Data Mining: Determining Gender
I recently had a talk with a person about collecting demographics from the web. He brought up some very good points and it was a nice conversation. One of the things that I keep going back to in my head days later is how he felt that a 33% accuracy rate on determining gender was terrible. Perhaps I wasn't clear enough about the fact that it was strictly from Twitter. I think I did mention that though.
Here's the deal folks. Getting demographic information from data mining the internet is a very weak game. Don't expect to be able to add up your findings for male/female (or even by location, etc.) and get 100%. That's plain silly and impossible. This guy was talked as if 70% was common.
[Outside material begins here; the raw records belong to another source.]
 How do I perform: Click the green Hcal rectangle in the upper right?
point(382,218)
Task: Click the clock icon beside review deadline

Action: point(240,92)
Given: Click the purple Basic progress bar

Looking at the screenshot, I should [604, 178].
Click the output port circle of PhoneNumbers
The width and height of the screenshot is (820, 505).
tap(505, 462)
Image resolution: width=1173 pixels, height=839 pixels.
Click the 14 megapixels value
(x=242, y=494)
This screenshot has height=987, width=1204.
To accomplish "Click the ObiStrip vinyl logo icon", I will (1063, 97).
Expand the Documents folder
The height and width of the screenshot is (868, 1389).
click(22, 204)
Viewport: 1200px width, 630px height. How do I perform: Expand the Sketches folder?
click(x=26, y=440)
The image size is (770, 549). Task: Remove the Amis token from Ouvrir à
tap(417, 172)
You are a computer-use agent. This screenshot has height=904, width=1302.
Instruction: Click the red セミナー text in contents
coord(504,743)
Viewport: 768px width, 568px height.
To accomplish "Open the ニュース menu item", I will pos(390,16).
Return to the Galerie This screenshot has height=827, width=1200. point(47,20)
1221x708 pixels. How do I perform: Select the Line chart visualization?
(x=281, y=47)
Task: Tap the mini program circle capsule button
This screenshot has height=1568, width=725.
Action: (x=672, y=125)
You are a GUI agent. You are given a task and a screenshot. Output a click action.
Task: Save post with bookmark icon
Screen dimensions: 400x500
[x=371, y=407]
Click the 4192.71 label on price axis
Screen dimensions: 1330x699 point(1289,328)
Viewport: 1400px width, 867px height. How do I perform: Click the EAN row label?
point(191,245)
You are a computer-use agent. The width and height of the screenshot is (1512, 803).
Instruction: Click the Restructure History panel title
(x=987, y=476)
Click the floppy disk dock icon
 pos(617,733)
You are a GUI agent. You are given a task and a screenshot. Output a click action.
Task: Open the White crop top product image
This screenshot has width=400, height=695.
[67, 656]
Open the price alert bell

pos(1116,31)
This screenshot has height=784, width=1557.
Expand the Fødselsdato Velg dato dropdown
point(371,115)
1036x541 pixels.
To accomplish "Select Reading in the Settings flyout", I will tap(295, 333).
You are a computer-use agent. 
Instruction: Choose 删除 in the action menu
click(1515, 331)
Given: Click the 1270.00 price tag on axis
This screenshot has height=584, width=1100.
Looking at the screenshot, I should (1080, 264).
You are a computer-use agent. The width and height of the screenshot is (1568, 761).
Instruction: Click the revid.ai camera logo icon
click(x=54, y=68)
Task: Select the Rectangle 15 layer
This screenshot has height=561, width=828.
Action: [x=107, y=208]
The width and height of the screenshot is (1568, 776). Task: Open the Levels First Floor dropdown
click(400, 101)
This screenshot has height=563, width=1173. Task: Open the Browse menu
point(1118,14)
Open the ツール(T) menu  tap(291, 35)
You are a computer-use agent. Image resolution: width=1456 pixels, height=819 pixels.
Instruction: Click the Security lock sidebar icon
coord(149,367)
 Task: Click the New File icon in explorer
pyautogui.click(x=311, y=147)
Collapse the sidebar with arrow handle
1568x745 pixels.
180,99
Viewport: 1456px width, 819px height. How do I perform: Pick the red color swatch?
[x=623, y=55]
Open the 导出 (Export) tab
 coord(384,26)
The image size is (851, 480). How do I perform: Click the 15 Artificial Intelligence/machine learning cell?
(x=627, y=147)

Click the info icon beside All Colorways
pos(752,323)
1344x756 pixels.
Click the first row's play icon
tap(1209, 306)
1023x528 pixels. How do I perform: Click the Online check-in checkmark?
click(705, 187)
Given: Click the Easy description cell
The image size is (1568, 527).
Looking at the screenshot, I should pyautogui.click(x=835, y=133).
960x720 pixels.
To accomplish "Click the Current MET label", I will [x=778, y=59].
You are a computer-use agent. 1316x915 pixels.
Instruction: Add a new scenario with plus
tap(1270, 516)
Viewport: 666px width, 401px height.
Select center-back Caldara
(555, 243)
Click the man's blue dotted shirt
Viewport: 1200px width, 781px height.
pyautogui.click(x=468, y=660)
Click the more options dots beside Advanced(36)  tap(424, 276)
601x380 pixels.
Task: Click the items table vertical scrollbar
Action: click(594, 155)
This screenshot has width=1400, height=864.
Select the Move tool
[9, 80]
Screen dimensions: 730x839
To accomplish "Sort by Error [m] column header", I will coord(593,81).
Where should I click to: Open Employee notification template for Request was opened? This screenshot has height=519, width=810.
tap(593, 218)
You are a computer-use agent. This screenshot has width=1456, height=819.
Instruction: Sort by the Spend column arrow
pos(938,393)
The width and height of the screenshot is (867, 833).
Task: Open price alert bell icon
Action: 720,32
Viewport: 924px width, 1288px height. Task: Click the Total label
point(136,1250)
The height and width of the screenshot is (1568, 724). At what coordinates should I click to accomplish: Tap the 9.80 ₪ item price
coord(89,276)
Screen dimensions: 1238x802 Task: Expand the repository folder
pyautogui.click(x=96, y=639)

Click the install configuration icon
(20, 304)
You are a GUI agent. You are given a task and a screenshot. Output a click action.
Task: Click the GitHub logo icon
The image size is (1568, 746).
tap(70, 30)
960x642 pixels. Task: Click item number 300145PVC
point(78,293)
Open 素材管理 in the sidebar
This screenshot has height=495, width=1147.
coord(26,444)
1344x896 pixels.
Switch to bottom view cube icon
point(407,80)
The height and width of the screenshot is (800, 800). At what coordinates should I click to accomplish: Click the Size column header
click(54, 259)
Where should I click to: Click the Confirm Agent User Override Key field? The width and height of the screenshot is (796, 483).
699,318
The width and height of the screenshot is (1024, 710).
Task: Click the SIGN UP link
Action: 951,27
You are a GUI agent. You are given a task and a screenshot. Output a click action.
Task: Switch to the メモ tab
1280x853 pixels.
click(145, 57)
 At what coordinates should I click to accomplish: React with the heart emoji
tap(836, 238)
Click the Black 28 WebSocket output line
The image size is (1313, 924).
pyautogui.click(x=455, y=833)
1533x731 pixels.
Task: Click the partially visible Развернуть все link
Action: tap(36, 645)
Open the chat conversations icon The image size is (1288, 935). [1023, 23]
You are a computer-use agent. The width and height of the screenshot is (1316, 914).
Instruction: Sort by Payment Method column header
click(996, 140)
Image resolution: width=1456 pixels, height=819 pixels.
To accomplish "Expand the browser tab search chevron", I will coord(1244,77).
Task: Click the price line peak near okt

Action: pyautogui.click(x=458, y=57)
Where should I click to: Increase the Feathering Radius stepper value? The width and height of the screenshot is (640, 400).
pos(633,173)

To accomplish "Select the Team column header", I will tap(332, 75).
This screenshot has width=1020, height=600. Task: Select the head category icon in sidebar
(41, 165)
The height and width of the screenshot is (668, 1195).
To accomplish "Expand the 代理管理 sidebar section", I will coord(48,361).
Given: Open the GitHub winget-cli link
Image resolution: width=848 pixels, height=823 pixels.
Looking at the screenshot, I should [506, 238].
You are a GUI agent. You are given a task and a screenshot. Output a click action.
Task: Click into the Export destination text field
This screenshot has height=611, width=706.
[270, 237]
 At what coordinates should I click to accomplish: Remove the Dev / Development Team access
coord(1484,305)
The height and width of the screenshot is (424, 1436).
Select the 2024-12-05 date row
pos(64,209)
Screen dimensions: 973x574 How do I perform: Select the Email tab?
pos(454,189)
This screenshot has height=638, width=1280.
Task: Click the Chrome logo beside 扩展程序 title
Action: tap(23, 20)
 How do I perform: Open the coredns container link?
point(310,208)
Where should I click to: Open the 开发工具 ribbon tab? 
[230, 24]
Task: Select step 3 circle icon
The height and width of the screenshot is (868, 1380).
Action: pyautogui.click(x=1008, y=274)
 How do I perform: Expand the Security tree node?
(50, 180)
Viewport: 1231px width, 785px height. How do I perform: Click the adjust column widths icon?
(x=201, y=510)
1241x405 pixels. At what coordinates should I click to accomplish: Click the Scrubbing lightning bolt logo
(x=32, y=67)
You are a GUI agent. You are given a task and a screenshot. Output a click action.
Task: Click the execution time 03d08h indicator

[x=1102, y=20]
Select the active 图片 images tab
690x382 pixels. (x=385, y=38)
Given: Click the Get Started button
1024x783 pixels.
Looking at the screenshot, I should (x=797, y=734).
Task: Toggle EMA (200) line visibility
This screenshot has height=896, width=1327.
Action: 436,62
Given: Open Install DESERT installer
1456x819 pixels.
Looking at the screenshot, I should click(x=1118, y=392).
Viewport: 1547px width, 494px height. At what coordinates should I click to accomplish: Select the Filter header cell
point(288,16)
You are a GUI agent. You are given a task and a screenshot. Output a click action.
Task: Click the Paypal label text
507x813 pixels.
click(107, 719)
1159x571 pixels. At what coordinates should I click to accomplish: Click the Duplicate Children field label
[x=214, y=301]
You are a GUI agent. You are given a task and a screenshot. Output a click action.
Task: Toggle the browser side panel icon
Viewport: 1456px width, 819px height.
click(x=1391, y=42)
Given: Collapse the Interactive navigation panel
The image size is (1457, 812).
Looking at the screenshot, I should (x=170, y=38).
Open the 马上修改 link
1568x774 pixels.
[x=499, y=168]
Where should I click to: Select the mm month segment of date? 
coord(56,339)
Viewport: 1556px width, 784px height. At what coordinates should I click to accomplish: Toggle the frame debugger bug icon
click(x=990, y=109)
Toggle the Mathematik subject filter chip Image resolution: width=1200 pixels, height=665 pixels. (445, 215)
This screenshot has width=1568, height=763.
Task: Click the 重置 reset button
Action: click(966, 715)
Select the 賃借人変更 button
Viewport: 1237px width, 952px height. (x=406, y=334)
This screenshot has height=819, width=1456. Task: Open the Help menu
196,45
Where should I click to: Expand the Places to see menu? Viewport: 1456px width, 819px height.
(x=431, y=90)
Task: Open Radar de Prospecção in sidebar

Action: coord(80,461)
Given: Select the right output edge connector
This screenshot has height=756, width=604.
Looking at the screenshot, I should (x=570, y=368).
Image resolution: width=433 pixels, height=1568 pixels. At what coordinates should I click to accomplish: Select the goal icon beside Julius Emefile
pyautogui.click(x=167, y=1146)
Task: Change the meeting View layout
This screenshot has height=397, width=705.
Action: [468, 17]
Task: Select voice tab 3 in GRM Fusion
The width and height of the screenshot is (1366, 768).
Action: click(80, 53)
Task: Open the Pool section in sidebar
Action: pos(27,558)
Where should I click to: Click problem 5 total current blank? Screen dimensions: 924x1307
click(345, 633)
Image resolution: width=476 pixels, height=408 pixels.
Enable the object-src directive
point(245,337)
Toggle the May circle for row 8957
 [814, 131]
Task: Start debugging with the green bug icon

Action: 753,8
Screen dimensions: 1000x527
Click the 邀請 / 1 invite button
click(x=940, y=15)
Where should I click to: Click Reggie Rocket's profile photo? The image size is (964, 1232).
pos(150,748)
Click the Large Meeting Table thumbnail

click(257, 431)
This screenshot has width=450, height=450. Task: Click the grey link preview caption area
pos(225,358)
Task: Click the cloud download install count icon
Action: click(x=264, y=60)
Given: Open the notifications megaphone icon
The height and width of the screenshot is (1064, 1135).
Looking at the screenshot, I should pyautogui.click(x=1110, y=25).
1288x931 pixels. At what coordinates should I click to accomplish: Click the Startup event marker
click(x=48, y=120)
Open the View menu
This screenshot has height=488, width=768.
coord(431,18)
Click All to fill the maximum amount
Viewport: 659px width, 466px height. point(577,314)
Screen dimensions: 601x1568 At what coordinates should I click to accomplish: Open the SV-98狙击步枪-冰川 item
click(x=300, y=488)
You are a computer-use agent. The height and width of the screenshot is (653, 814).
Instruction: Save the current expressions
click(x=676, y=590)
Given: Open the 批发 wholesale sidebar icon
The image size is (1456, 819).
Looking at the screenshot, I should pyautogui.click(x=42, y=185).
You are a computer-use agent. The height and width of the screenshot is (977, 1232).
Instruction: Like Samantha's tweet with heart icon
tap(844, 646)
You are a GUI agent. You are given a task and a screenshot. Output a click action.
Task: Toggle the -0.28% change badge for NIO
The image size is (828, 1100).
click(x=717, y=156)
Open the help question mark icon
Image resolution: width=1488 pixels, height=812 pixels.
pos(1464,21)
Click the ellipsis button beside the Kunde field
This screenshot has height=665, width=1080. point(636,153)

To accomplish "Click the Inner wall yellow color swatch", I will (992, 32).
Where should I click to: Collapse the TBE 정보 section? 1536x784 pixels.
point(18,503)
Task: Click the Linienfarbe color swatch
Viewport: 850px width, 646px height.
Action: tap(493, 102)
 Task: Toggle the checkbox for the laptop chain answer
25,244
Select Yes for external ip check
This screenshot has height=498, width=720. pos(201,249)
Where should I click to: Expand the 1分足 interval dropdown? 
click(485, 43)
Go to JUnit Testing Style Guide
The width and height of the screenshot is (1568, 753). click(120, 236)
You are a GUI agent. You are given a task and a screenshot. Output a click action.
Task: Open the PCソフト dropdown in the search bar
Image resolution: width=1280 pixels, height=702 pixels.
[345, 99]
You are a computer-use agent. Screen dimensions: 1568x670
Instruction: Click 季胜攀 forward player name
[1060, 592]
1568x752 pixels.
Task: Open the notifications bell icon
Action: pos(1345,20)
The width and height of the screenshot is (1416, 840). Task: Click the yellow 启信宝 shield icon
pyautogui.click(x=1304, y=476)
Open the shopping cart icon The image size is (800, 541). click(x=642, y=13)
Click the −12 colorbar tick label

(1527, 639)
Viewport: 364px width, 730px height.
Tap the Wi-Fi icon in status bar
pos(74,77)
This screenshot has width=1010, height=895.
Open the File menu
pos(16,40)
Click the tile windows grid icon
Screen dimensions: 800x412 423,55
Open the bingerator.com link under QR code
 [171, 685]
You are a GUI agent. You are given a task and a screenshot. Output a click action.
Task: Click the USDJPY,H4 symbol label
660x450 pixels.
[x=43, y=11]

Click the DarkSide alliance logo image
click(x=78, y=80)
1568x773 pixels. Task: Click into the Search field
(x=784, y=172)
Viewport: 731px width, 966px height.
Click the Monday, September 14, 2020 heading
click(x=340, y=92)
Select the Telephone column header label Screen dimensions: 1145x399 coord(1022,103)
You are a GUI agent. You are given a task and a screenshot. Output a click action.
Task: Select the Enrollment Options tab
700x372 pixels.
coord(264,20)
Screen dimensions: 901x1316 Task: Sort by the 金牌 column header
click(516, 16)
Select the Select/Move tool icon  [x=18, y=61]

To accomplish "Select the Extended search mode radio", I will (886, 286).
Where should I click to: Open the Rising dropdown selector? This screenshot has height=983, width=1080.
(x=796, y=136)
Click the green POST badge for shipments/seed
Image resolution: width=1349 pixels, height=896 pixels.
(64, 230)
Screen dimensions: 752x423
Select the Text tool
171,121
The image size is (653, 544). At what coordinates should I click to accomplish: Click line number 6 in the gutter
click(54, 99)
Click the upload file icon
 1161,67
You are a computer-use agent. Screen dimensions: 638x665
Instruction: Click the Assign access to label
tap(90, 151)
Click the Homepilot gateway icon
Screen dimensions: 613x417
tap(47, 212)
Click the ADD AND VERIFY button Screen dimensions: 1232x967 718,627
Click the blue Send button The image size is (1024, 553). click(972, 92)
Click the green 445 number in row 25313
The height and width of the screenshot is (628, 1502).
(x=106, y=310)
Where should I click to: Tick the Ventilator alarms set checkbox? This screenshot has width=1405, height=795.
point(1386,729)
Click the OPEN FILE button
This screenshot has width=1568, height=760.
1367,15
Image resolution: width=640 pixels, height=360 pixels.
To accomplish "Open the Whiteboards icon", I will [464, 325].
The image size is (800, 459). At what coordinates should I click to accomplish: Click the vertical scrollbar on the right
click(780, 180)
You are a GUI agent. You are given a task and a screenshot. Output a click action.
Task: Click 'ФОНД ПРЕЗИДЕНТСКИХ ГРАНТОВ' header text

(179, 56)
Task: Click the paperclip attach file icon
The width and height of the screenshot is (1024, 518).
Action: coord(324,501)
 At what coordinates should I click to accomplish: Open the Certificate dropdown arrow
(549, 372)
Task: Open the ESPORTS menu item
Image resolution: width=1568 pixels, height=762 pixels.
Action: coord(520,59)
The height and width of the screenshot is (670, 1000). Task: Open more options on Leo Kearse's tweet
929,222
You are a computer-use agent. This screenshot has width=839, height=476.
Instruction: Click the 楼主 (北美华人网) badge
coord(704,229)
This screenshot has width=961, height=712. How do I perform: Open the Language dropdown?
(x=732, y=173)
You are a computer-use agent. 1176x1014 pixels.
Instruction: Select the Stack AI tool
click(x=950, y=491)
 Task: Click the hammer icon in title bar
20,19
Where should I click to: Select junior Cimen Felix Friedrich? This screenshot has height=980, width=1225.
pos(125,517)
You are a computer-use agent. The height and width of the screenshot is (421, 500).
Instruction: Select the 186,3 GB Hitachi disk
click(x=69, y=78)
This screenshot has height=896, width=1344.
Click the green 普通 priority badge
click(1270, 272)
On the internet? Hardly. I actually do not know a good number to shoot for, but as I continue my research and build Social Harvest I will know what that is.
I believe 33% for Twitter to be very good. Of course Facebook is going to allow a greater deal of accuracy, I'm assuming 100% since Facebook actually asks for gender upon registration and displays with the basic info for each user. On the other hand, Twitter doesn't ask for gender. Additionally, you can set your name to whatever you like.
So the problem is that many times you'll have company accounts with no name. That's just the most basic example of why you can never have 100% or even 70% accuracy. If you want to expand it beyond Twitter and look at comments on blogs...You can quickly see that your success rate is going to go down the tubes real quick.
Now, my question is this: Why do all the social media monitoring services such as Radian6, Sysomos, etc. give you results that add up to 100% for gender? They're flat out lying to you. Talking to a friend a while ago he didn't realize this at first. He said, "I don't know, but somehow they just know. Maybe they pay extra for that." ... No, sorry. So I quickly went into the Sysomos demo and pointed out from the very first page of results where a tweet from a user marked as male was actually female. That or they had gender re-assignment and that tool really did know something we didn't!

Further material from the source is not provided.